STORED DATA
- Opening Delimiter -

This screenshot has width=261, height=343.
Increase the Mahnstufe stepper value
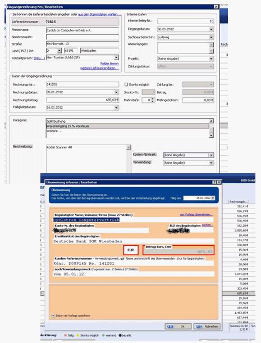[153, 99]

- Closing Delimiter -
- Opening Delimiter -

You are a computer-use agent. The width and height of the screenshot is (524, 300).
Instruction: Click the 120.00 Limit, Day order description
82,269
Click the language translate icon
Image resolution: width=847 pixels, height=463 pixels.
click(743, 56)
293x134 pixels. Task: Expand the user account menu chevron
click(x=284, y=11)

- Closing Delimiter -

WORK INSTRUCTIONS
Provide the number of lines in these entries that hold the word "screenshot", without any accompanying text.

FINISHED TASK
2